What is asked
- a) Answer these questions about the forum thread:
(i) What date appears next to the name Jellybeans?
(ii) Whose post does Jellybeans call "a great post"?
(iii) What does RandomDude encourage men not to do?
- b) Reproduce the forum thread word for word, starting at "I may be completely" and ending at "treat her poorly.".

Page excerpt
=======
This takes a tremendous amount of energy to play a game of chess day in and day out. If it is all a game then you have a relationship based on your gamesmanship. The odds are that one day you may make a bad move that will be fatal for the relationship. Who knows, Your wife may get weary of the games and stop playing. She is attractive and she may eventually attract the notice of a man who has the capacity to be emotionally supportive. She is certainly vulnerable if her emotion needs are not being met. 

What do you think? That's what I see when I read your post. Most of them I cannot understand. I get feeling that your marital life and home are emotionally chaotic. I wonder about your child thriving in this environment. If the emotional chaos affects her mother then by extension it effects her.

I understand from your post that you have had a hard way to go in your childhood but is that the fault of women? Why do you focus your rage and games on women? What if you did the same to men, that would really be the challenge wouldn't it? Men would be adept at matching you move for move. To pick on women who emotinally attach to you is the easy move. I don't know why you feel pride in this..

I may be completely wrong and if I am please accept my apology. I don't mean to criticize you but to inform you about how you seem to me. It may help or not. I believe what we put out we get back. Perhaps some life event batter and wound you and you will have an oppurtunity to be a better man.
_Posted via Mobile Device_


----------



## Jellybeans (Mar 8, 2011)

That's a great post, Catherine. I've been reading RD's posts for awhile and it does seem he gets pleasure from causing her emotional pain/enjoys keeping her offbalance. Not that she's a. Saaint, but you seem to treat her poorly.
_Posted via Mobile Device_


----------



## RandomDude (Dec 18, 2010)

Thats because you guys know me as the resident bad guy 

Yes I'm an a$$, and I didn't deny it in this thread, hence I encourage men to not take it as far as me - as that will make it a jealousy game and can really tap into insecurities.

My problems are my problems, this thread isn't intended to deal with my issues - which go beyond this little game - and this is something that I've actually learnt to tone down. Others however, meh... need to find some balance in it.
=======
Data listing
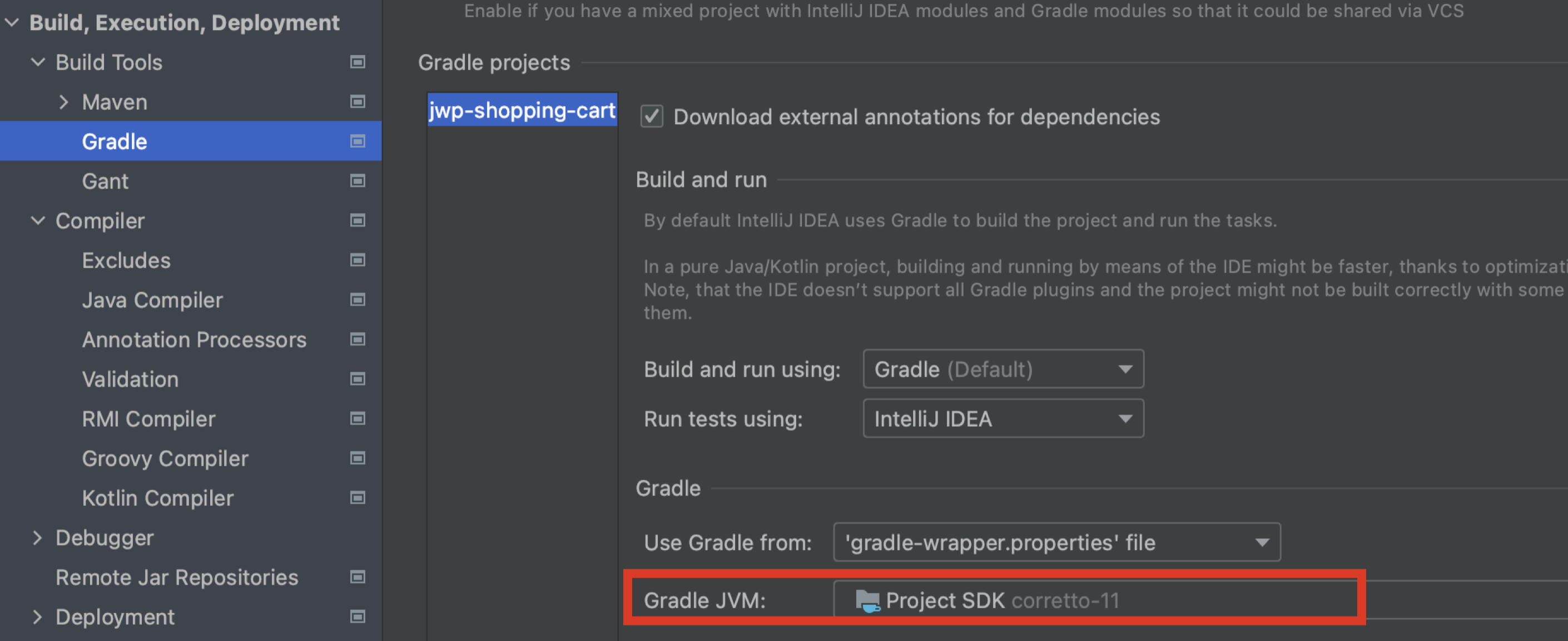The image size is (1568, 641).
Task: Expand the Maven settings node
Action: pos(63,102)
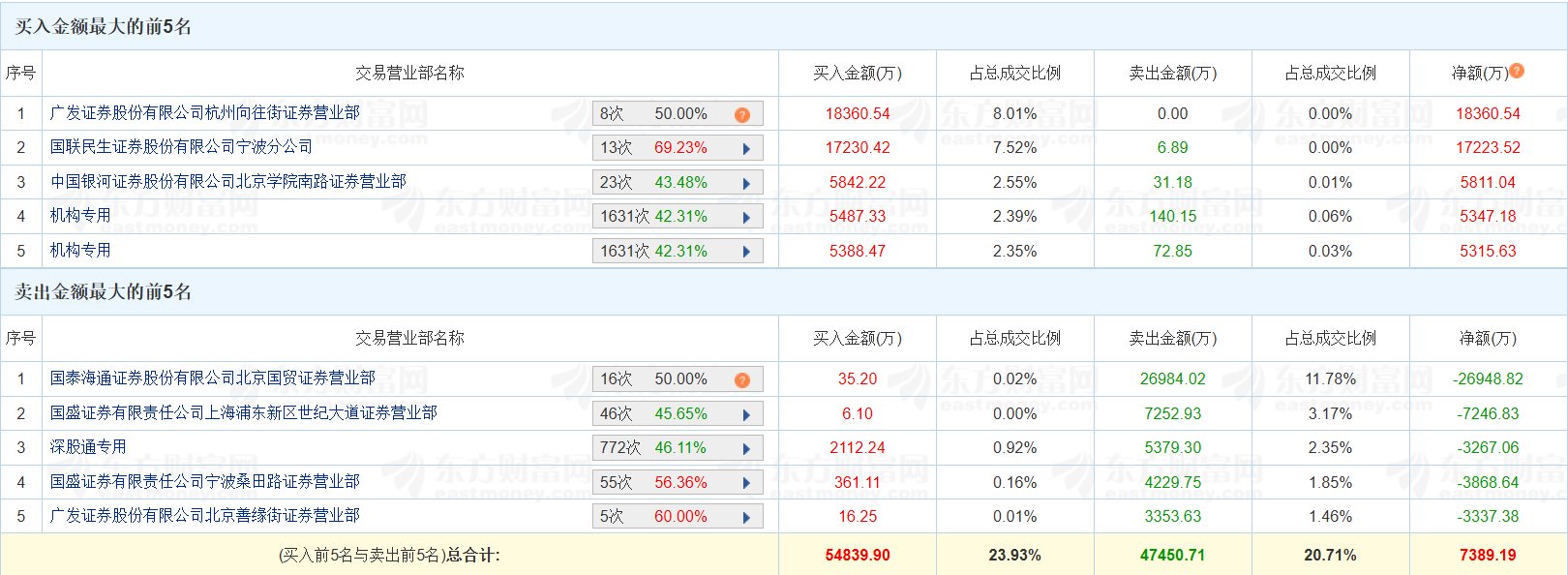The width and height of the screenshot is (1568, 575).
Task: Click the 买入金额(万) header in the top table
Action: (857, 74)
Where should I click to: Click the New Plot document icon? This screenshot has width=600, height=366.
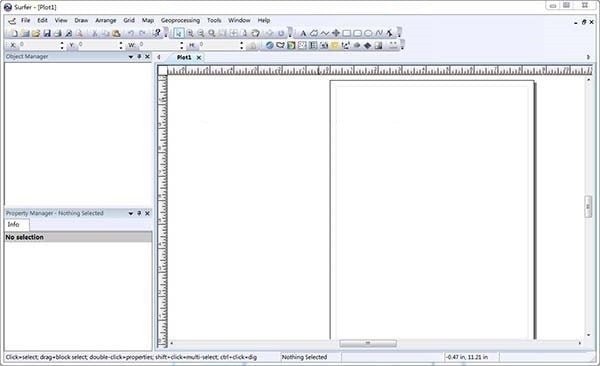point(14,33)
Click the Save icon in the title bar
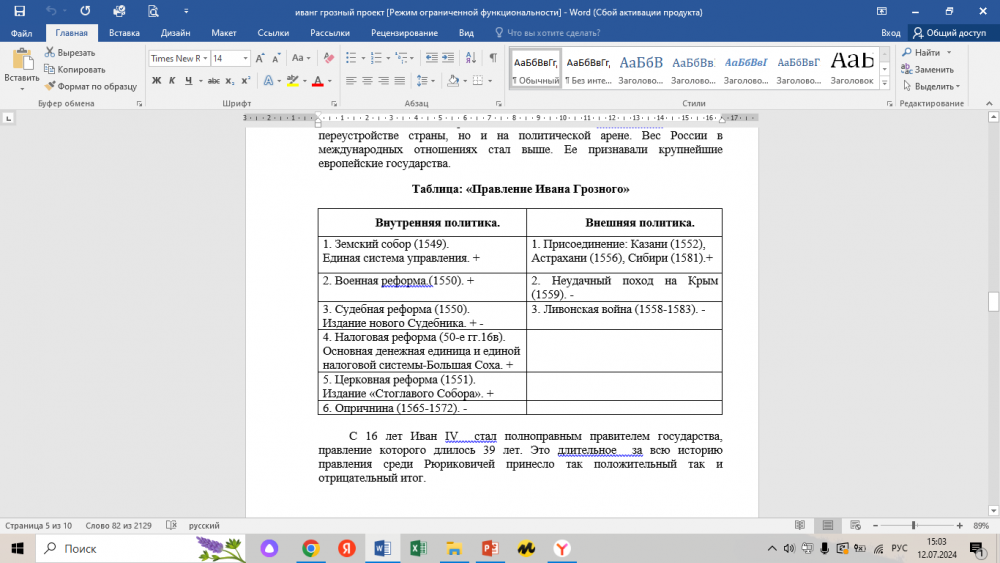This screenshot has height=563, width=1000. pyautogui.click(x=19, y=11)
=======
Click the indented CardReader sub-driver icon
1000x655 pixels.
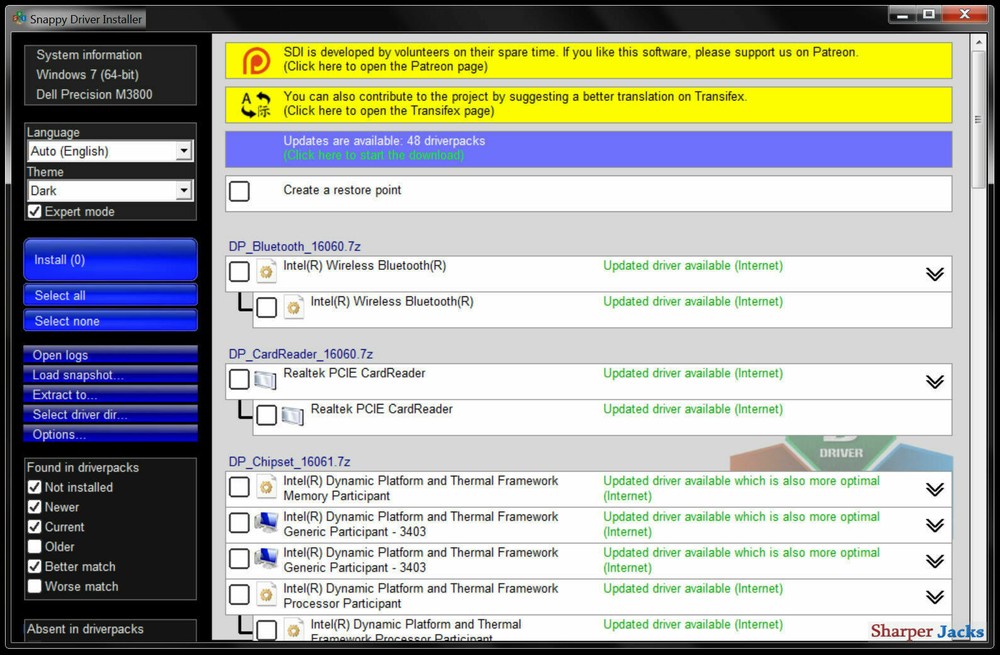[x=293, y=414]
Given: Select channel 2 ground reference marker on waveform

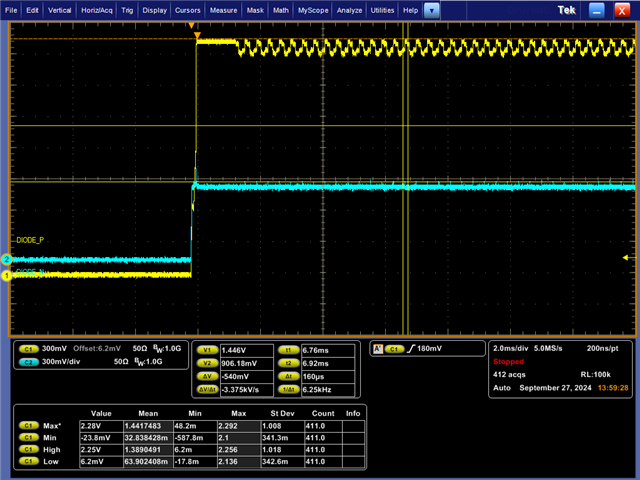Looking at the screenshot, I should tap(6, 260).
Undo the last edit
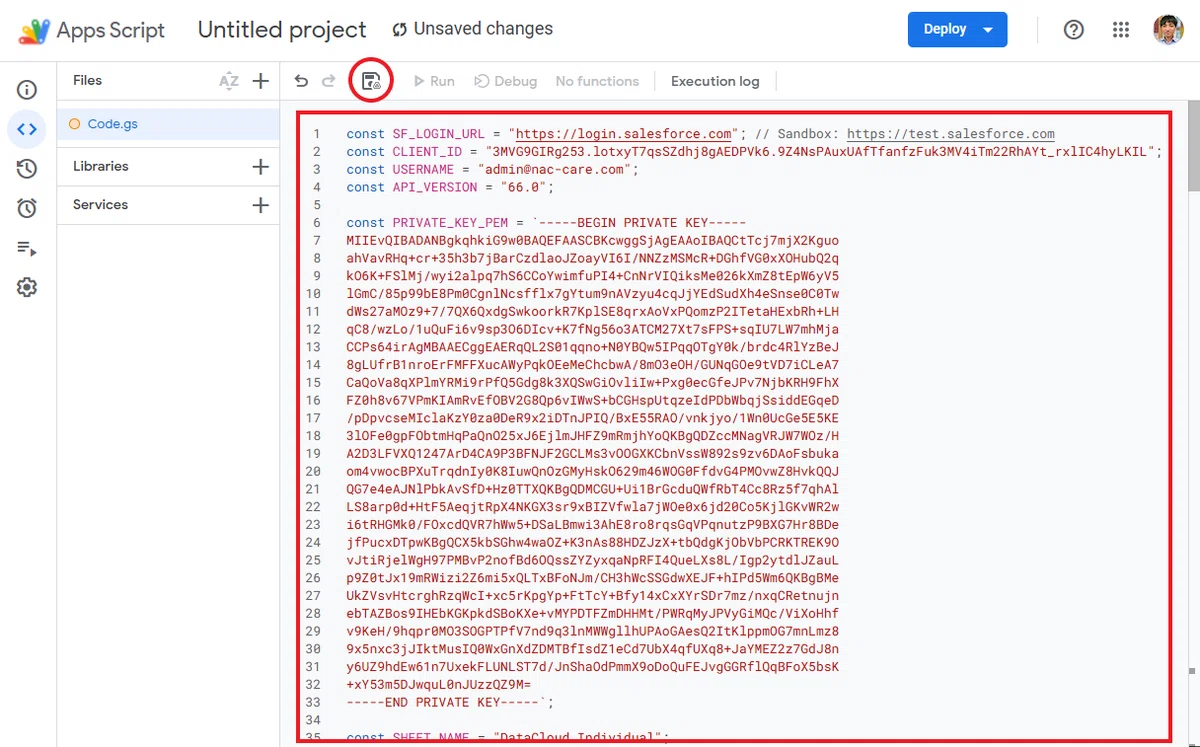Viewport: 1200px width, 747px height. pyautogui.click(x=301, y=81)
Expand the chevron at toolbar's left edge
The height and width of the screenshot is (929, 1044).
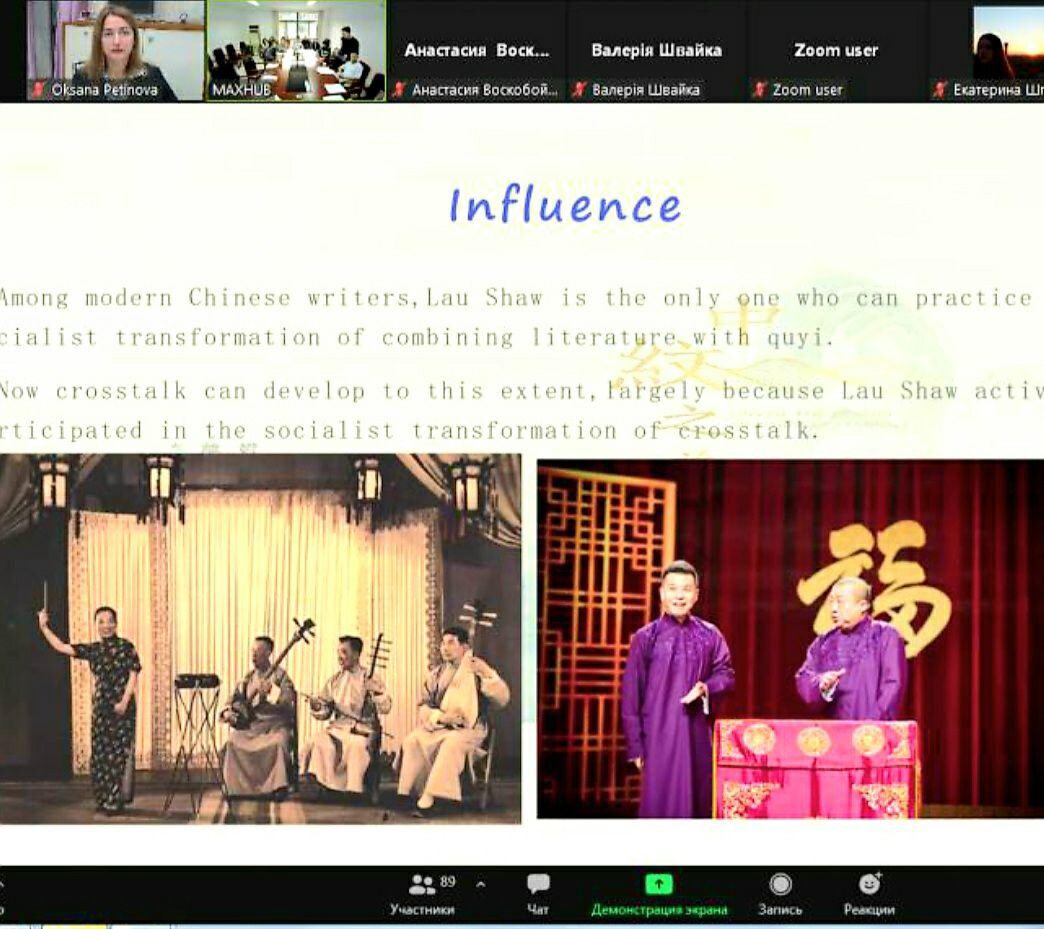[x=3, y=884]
=======
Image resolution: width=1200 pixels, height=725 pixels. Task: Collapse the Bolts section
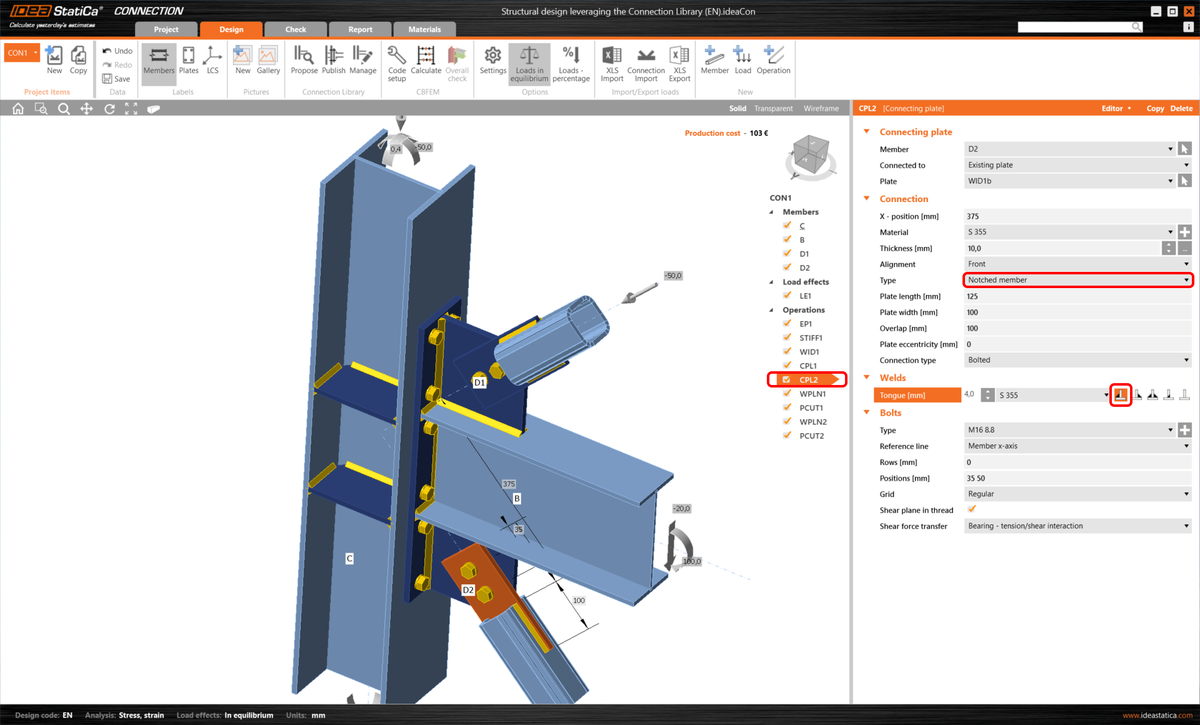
=======
Expected responses
- a)
(i) Mar 8, 2011
(ii) Catherine's
(iii) Not to take it as far as he does

- b)
I may be completely wrong and if I am please accept my apology. I don't mean to criticize you but to inform you about how you seem to me. It may help or not. I believe what we put out we get back. Perhaps some life event batter and wound you and you will have an oppurtunity to be a better man.
_Posted via Mobile Device_


----------



## Jellybeans (Mar 8, 2011)

That's a great post, Catherine. I've been reading RD's posts for awhile and it does seem he gets pleasure from causing her emotional pain/enjoys keeping her offbalance. Not that she's a. Saaint, but you seem to treat her poorly.